§ **Opdracht**
Schrijf een vervolg op de tekst hieronder over de medische beoordeling van eiser. Begin direct na de laatste zin.

§ **Brontekst**
________________________________________

De door [naam arts SMZ Arbo] opgevraagde informatie van GZ-psycholoog [naam GGZ-psycholoog] van 30 maart 2020 heeft hem zoals in zijn rapportage van 9 april 2020 vermeld, geen aanleiding gegeven zijn afwegingen en conclusie te wijzigen.
Verzekeringsarts b&b [naam verzekeringsarts b&b] heeft het dossier bestudeerd en deelgenomen aan de telefonische hoorzitting op 15 mei 2020. Hij overweegt in zijn rapportage van 15 mei 2020 dat de primaire arts zorgvuldig te werk is gegaan door zijn conclusie te baseren op anamnese, eigen medisch onderzoek en de door de behandelende sector verstrekte informatie. [naam verzekeringsarts b&b] is verder niet gebleken dat de primaire arts een onjuist of onvolledig beeld heeft gehad van de medische situatie van eiser. Het bezwaar noch de telefonische hoorzitting levert wezenlijk andere informatie op dan in de rapportage van de primaire arts kan worden teruggevonden. Verder zijn er volgens [naam verzekeringsarts b&b] geen aanwijzingen voor een ernstige stemmingsstoornis. Eiser kan gewoon worden behandeld via de basis geestelijke gezondheidszorg en een indicatie voor medicatie (anti-depressiva) ontbreekt.

________________________________________

§ **Aangeleverde records**
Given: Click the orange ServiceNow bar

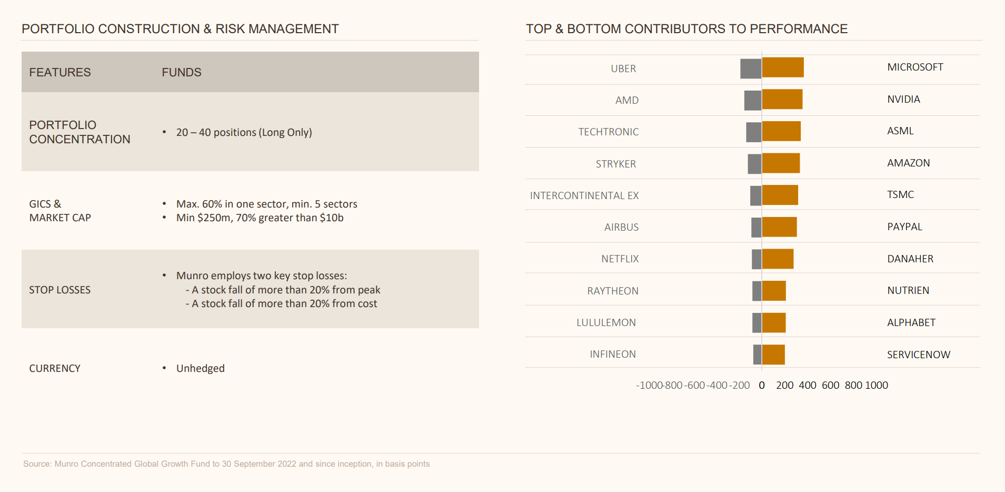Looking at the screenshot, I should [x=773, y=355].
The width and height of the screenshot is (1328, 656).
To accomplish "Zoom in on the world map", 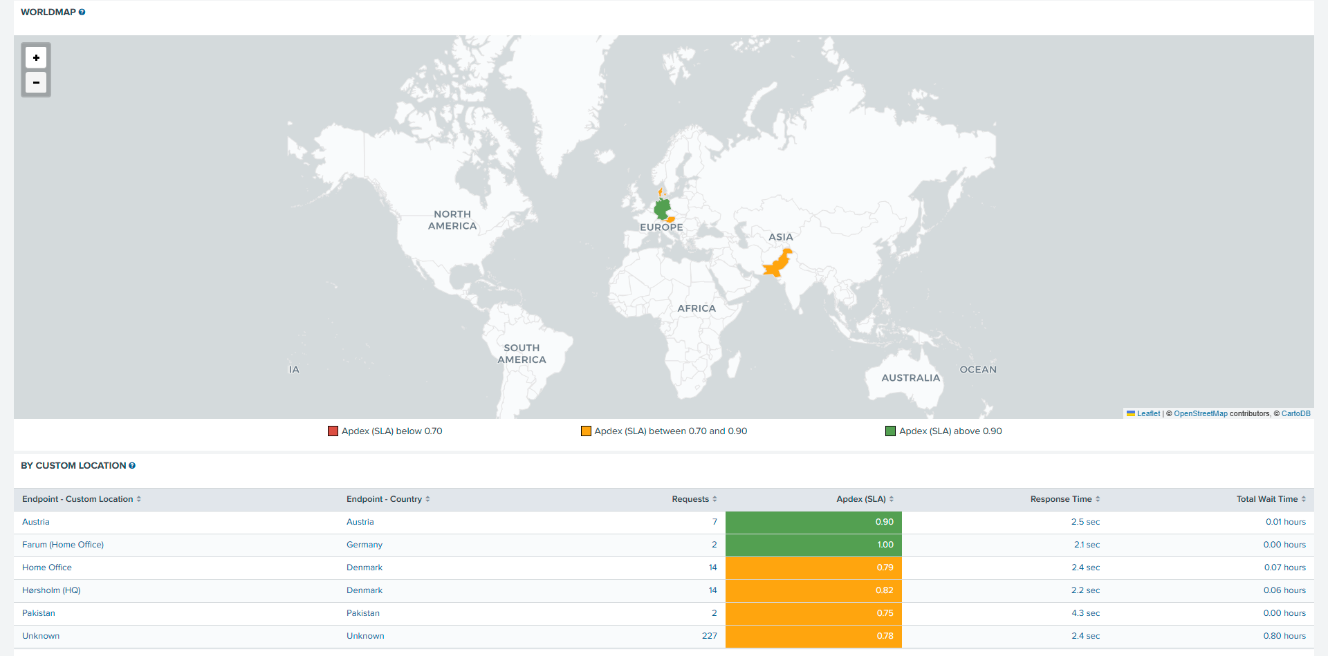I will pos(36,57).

________________________________________

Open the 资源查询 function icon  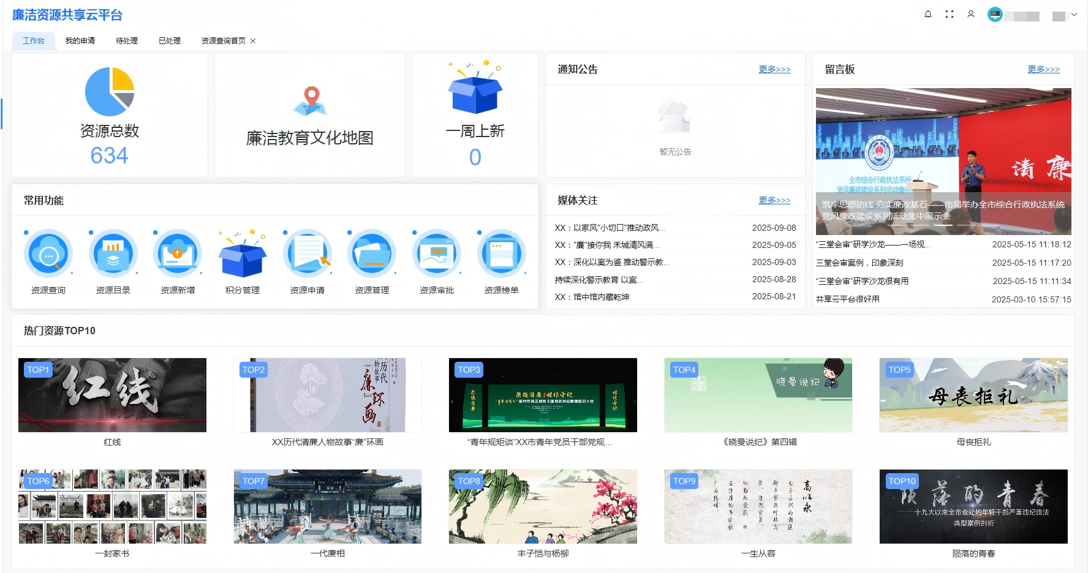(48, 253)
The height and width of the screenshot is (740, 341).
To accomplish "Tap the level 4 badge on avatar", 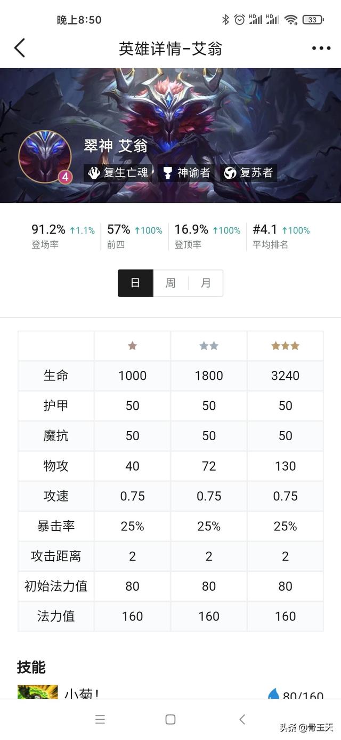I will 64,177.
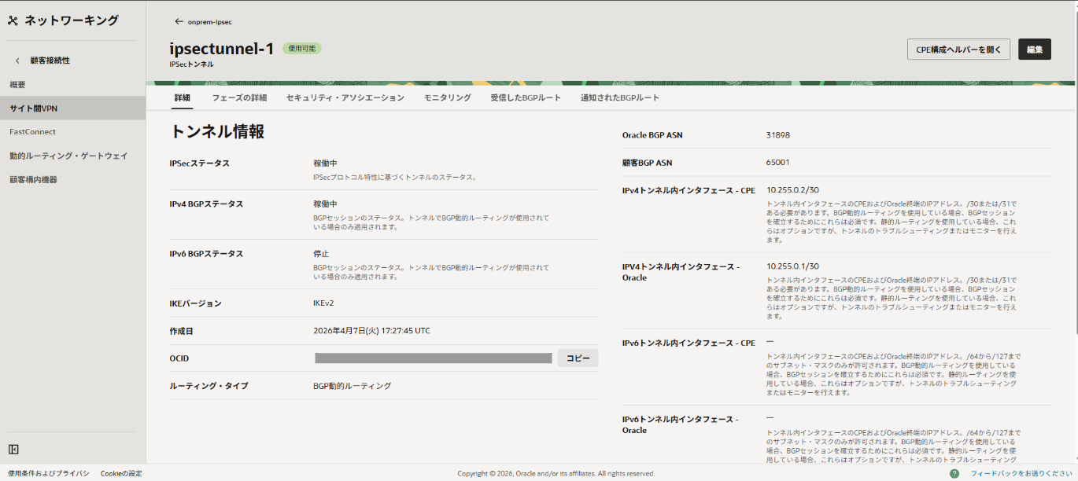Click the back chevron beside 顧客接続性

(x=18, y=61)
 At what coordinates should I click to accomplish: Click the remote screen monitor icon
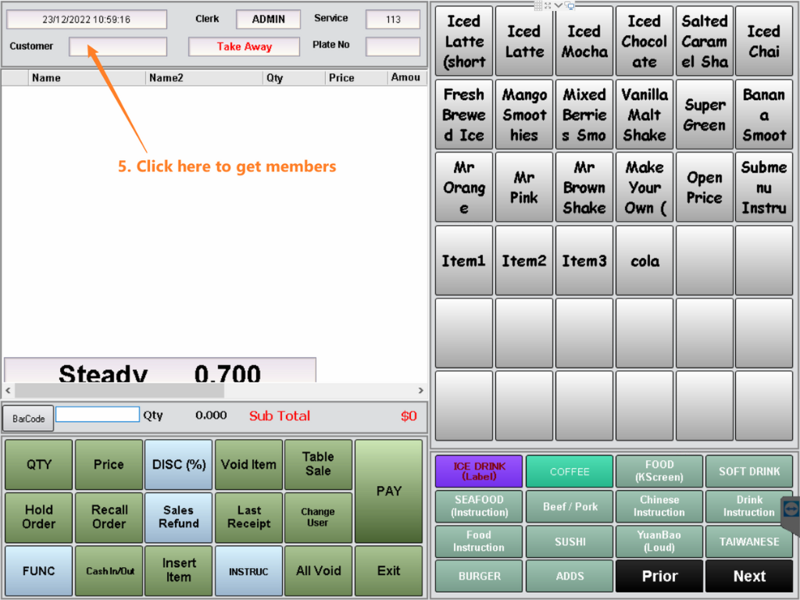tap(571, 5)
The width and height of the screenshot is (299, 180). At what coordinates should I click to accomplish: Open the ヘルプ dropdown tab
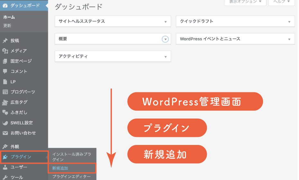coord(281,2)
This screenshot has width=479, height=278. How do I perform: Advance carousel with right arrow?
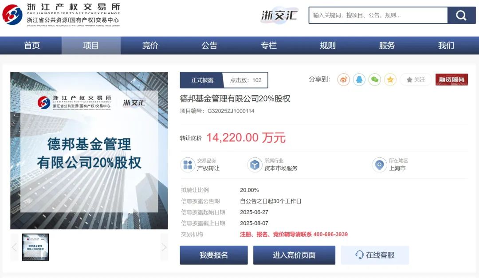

________________________________________

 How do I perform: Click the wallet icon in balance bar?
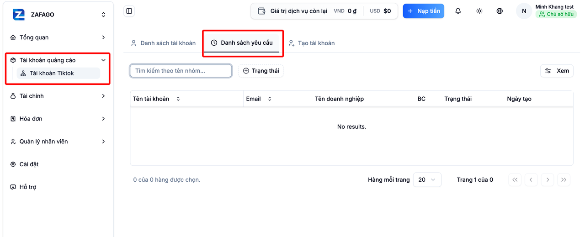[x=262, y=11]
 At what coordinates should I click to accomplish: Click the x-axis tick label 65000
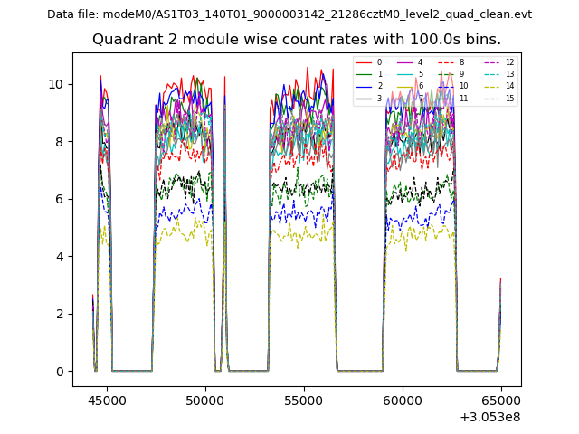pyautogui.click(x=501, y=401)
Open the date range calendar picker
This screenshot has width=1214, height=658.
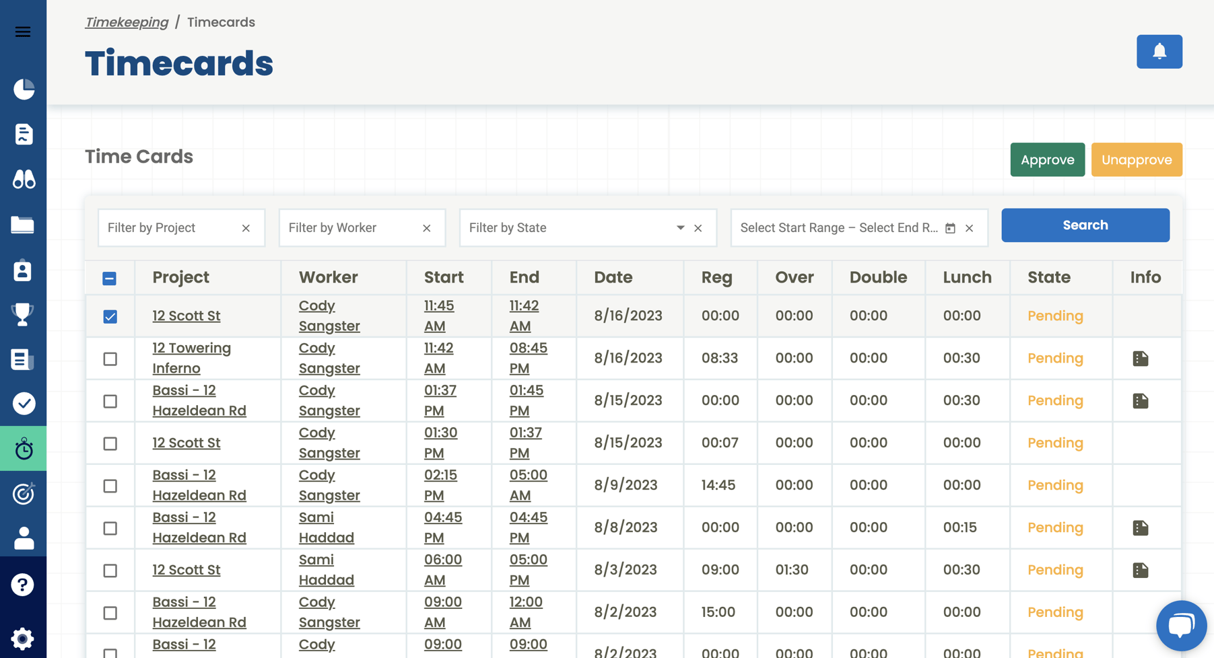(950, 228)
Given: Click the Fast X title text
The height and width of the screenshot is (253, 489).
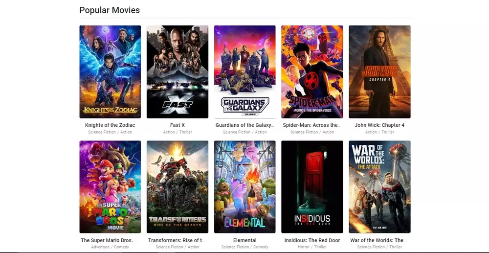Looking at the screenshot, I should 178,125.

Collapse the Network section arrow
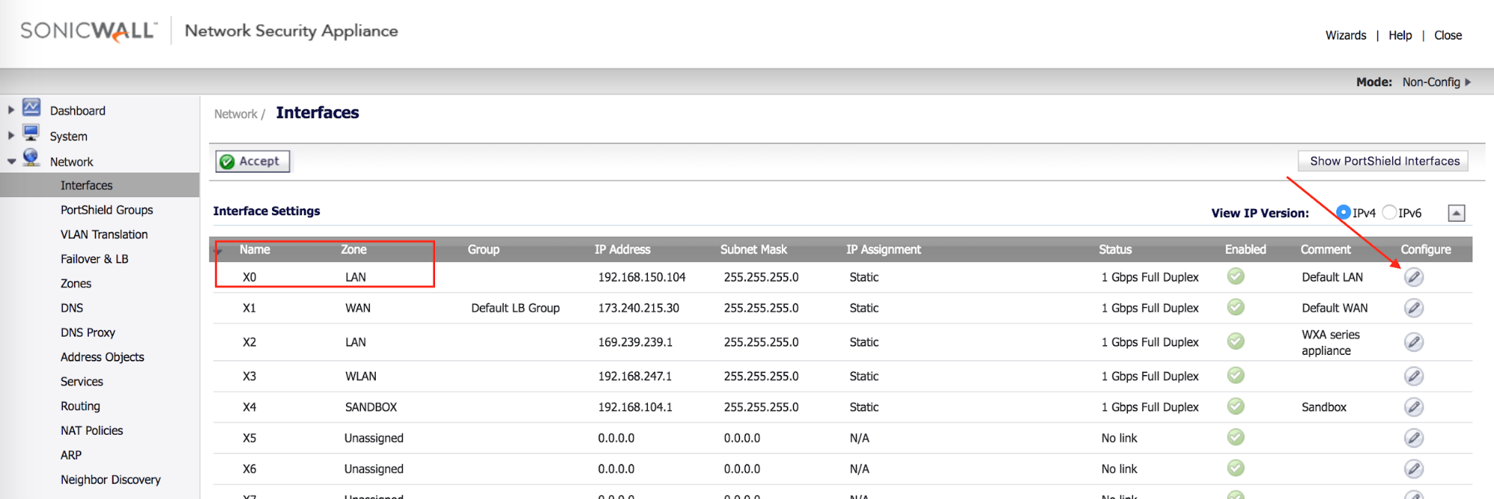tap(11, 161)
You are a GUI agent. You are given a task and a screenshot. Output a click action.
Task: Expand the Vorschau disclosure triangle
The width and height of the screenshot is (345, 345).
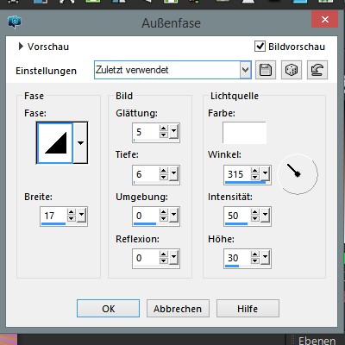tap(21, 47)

________________________________________

§ **Uitwerking**
5.2
Eiser heeft tegen het medisch oordeel van het UWV aangevoerd dat hij niet geschikt is op enigerlei wijze arbeid te verrichten. Ten onrechte is geen medische informatie opgevraagd door de verzekeringsartsen en is eiser niet persoonlijk onderzocht. Dat werkt onevenredig bezwarend volgens eiser, die daarbij verwijst naar het Korošec-arrest.
Eiser verwijst naar een verklaring van zijn psycholoog en naar zijn zelf bijgehouden logboek. Ook van de enkel had eiser op de datum in geding nog forse klachten, waarvoor hem Oxycodon als pijnstiller was voorgeschreven. Verder heeft eiser nog gewezen op het huisartsenjournaal, informatie van de GGZ en informatie van zijn behandeling bij GGZ-psycholoog [naam GGZ-psycholoog] .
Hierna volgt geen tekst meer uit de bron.